§ **Exercise input**:
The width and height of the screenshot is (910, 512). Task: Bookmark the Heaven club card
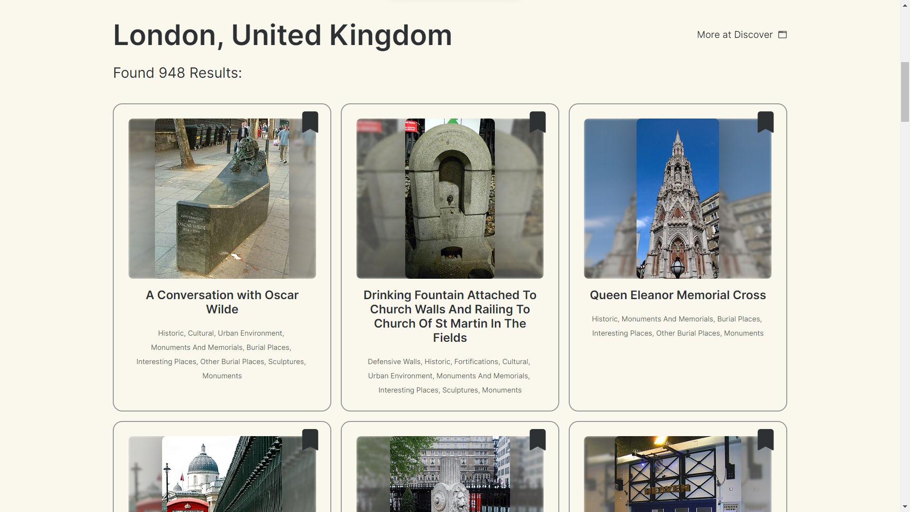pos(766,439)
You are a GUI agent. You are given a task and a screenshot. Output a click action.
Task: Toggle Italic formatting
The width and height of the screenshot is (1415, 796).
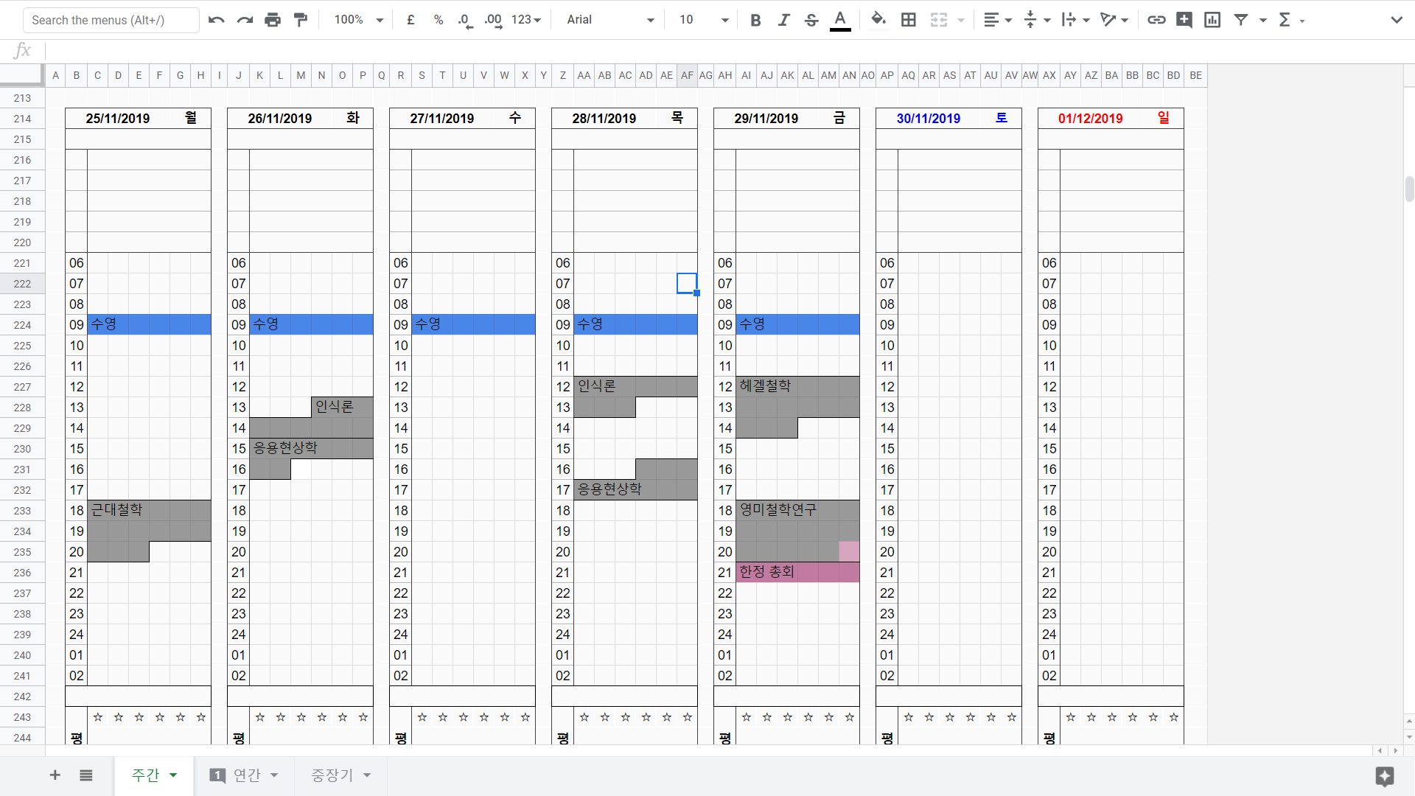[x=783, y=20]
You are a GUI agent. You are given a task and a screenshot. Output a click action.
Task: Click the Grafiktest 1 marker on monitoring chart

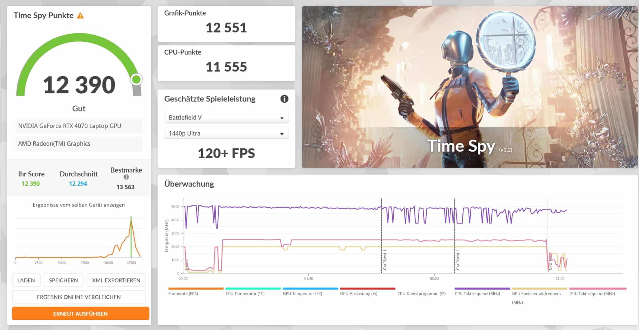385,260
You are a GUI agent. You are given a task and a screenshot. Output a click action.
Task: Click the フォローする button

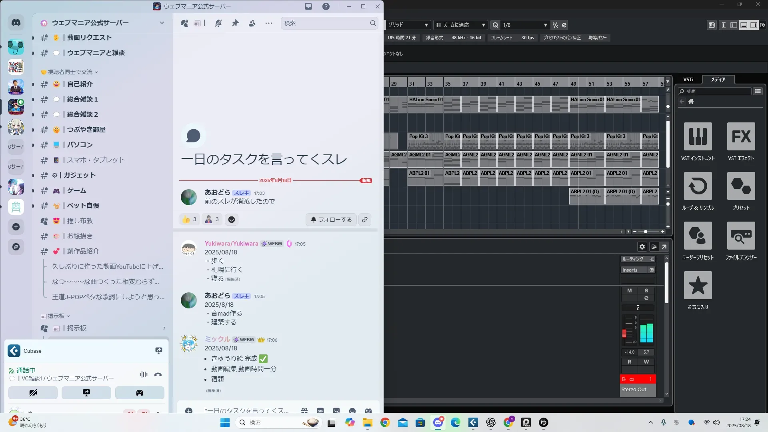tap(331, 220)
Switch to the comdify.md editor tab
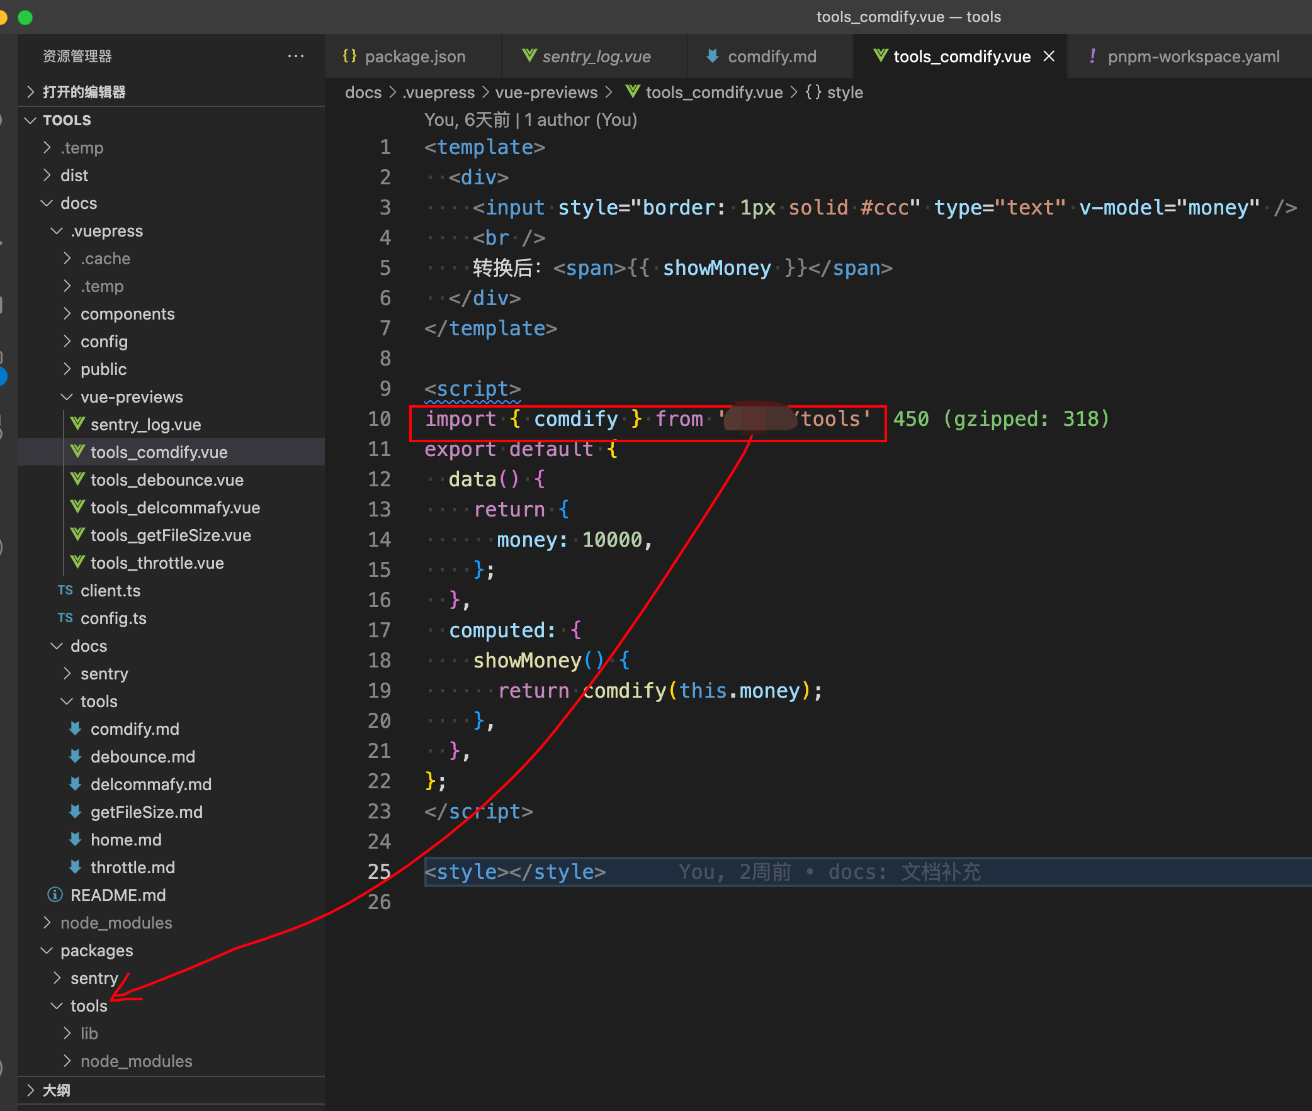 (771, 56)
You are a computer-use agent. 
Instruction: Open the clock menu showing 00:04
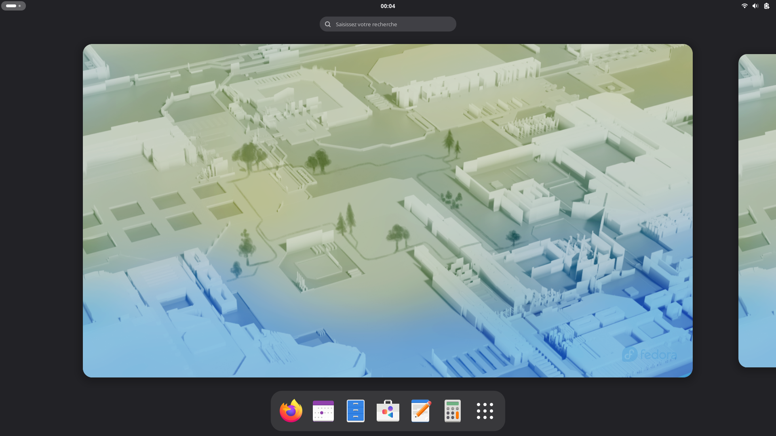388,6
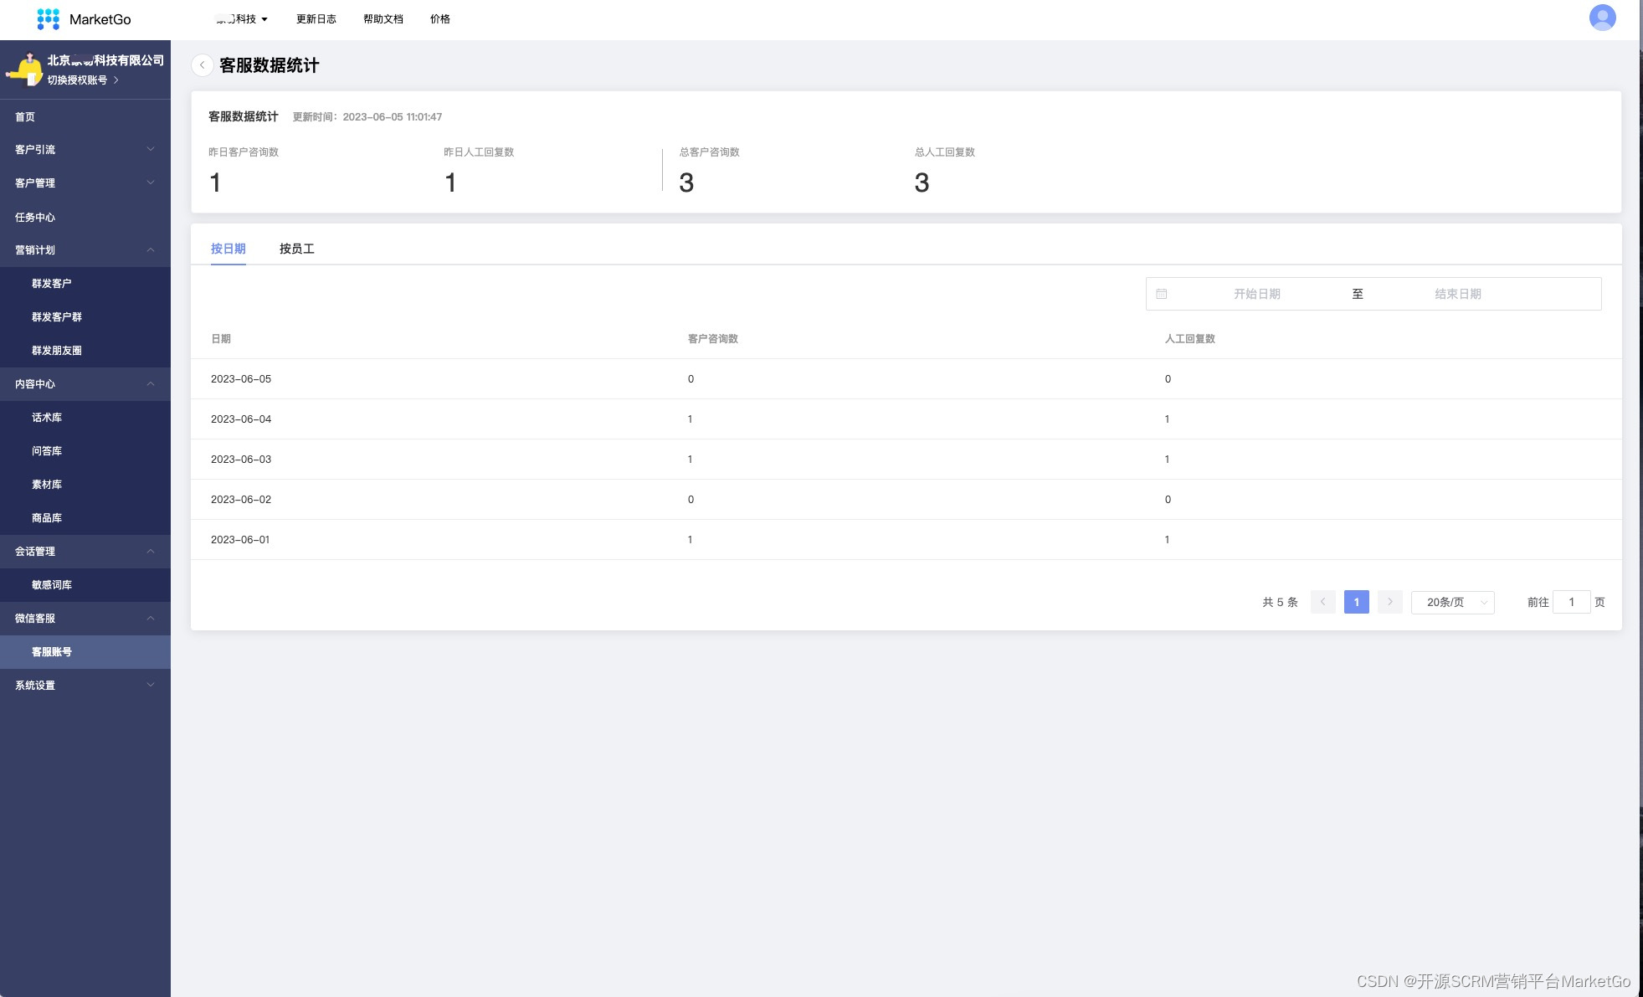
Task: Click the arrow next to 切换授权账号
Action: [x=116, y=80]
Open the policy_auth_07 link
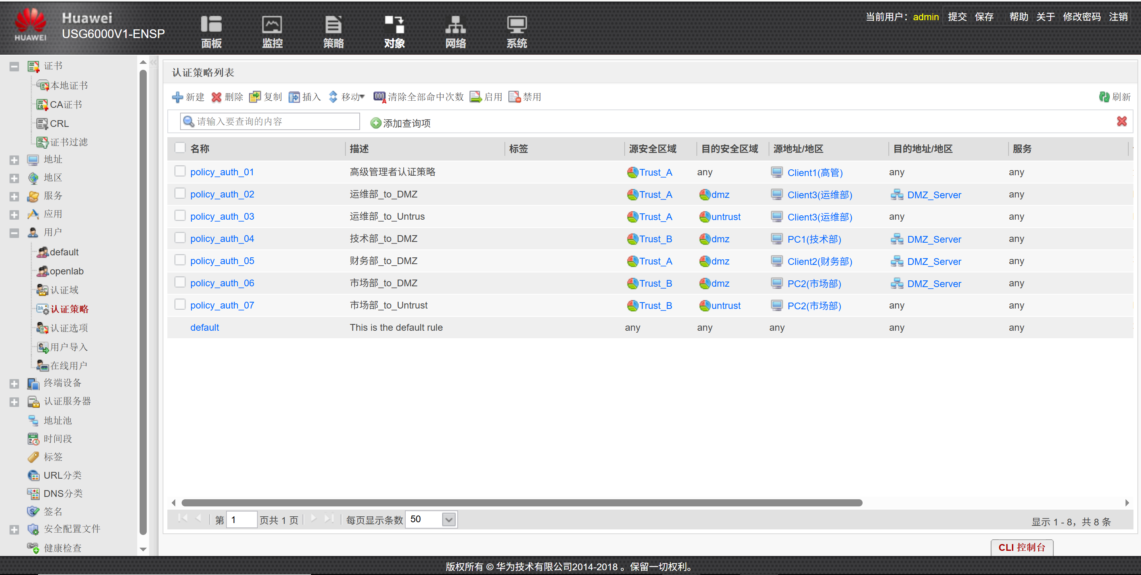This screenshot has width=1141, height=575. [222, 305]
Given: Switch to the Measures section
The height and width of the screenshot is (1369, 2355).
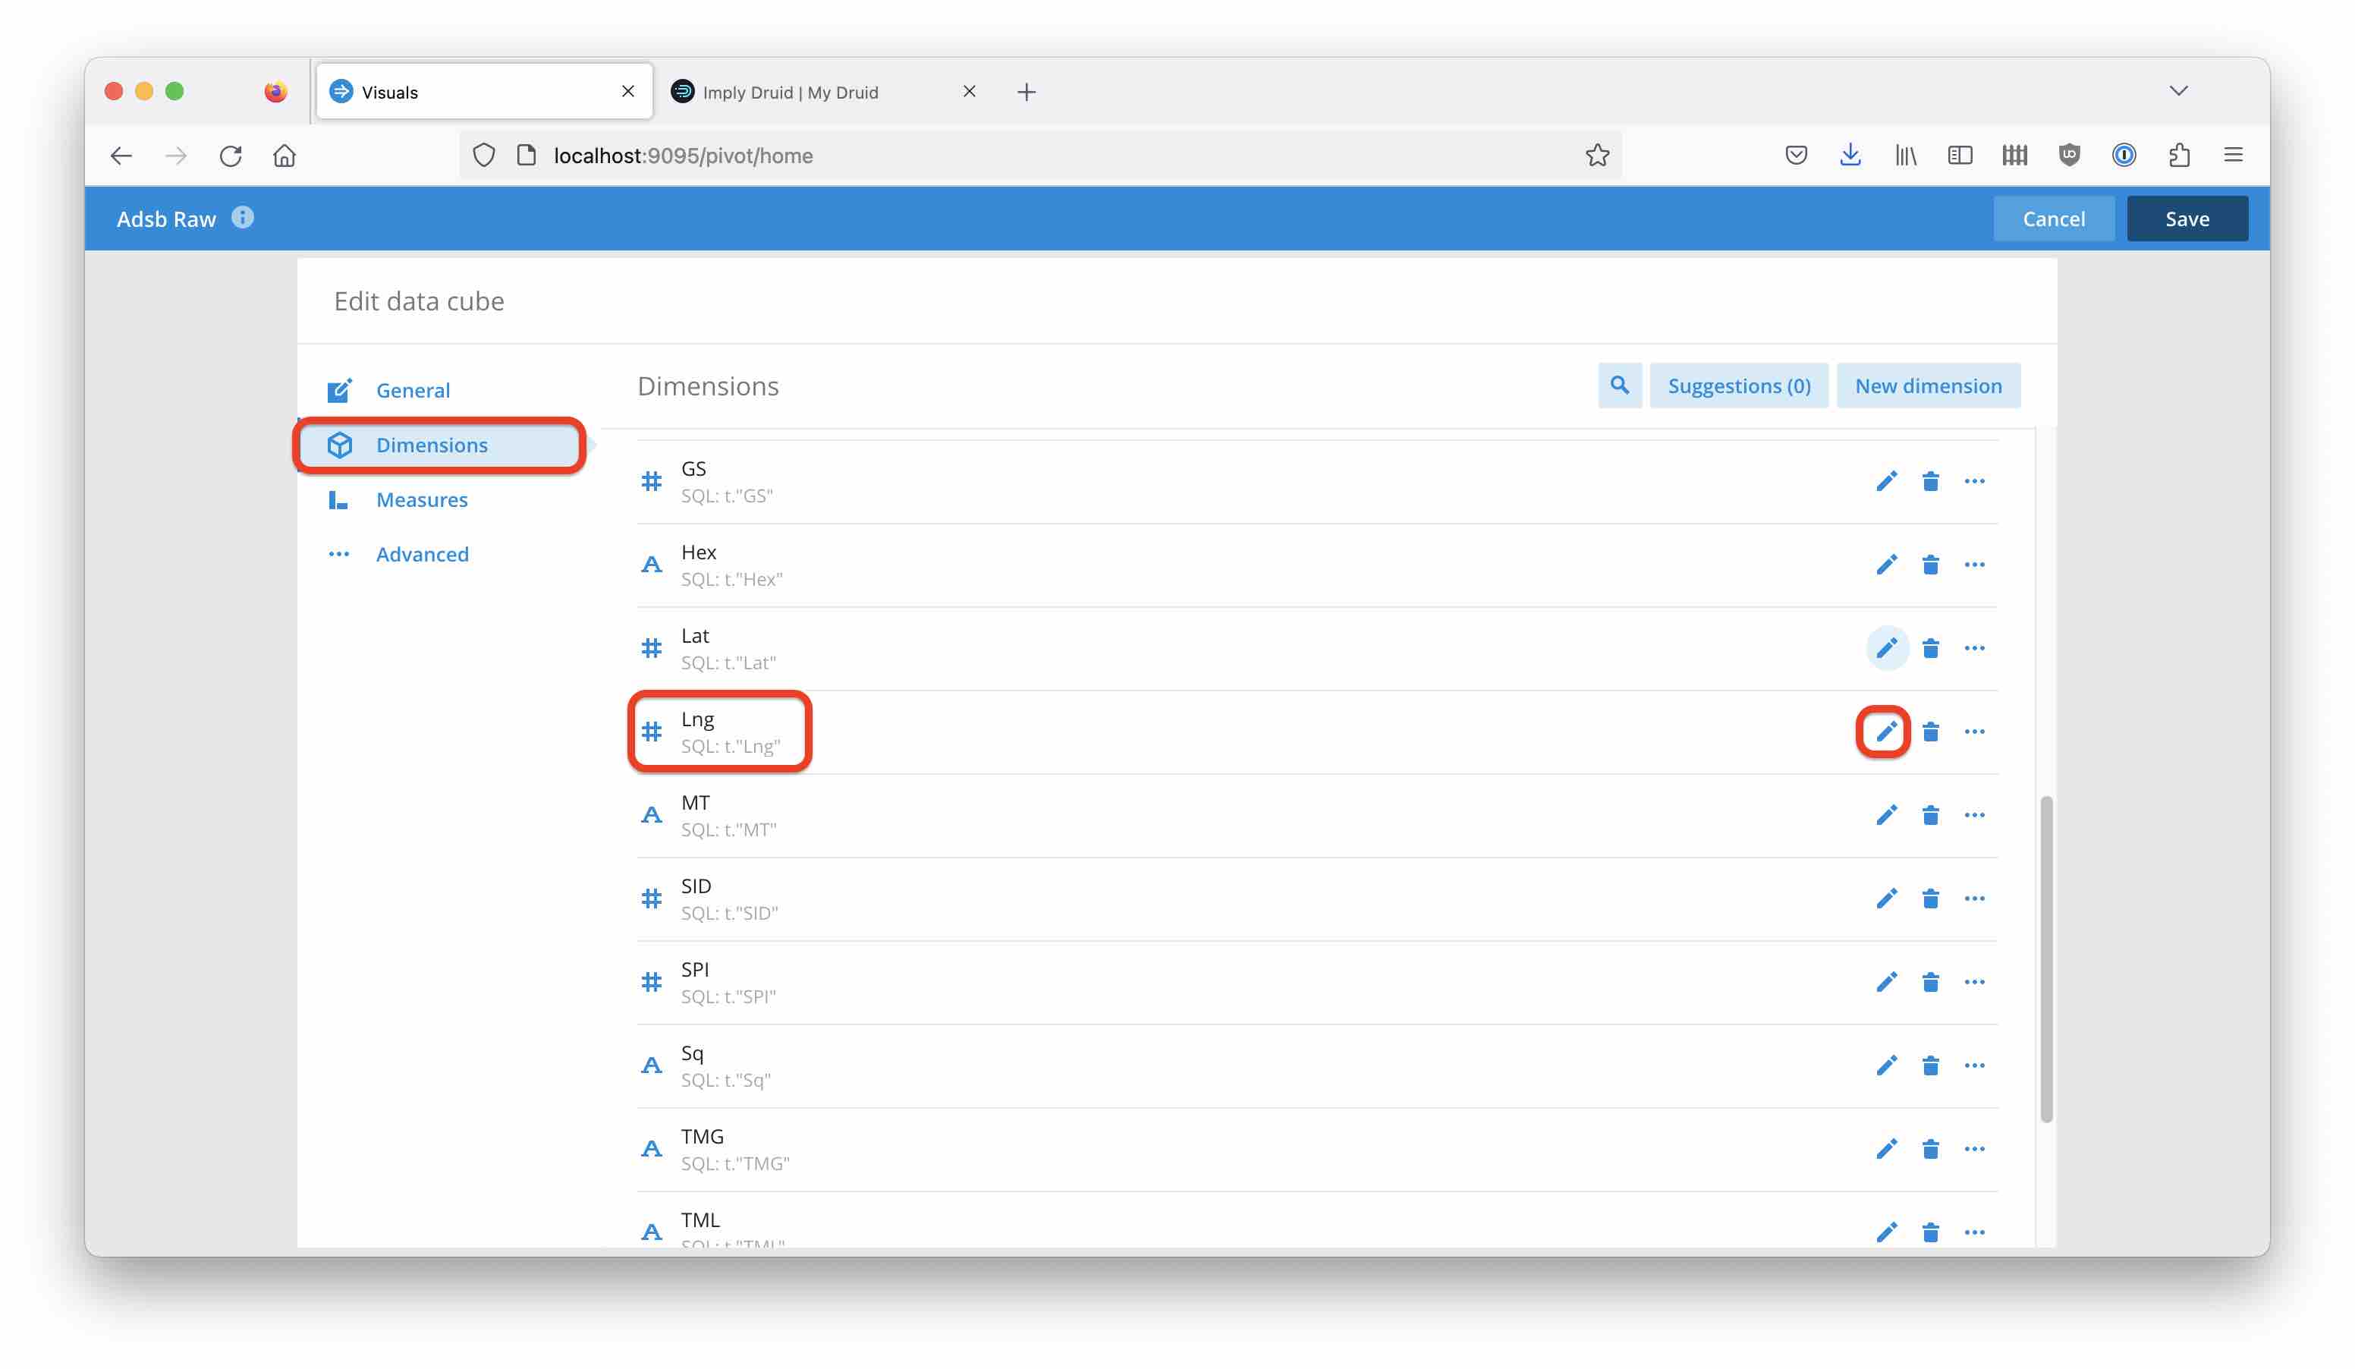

§ **Goal of the exercise**:
Copy every entry exactly, leaving out the pictures.

§ **Result below**:
The width and height of the screenshot is (910, 512). Task: Bookmark the Heaven club card
pos(766,439)
You are a GUI agent. You are given a task and a screenshot. Output a click action.
Task: Toggle Italic formatting
The width and height of the screenshot is (1415, 796).
[x=783, y=20]
You are a GUI agent. You are given a task and a screenshot. Output a click action.
Task: Click the Grafiktest 1 marker on monitoring chart

385,260
You are a GUI agent. You are given a task and a screenshot. Output a click action.
Task: Click the フォローする button

tap(331, 220)
Switch to the comdify.md editor tab
 (771, 56)
You are a computer-use agent. 
Instruction: Open the clock menu showing 00:04
388,6
Task: Click the arrow next to 切换授权账号
Action: [x=116, y=80]
Open the policy_auth_07 link
This screenshot has width=1141, height=575. [222, 305]
Given: Switch to the Measures section
The height and width of the screenshot is (1369, 2355).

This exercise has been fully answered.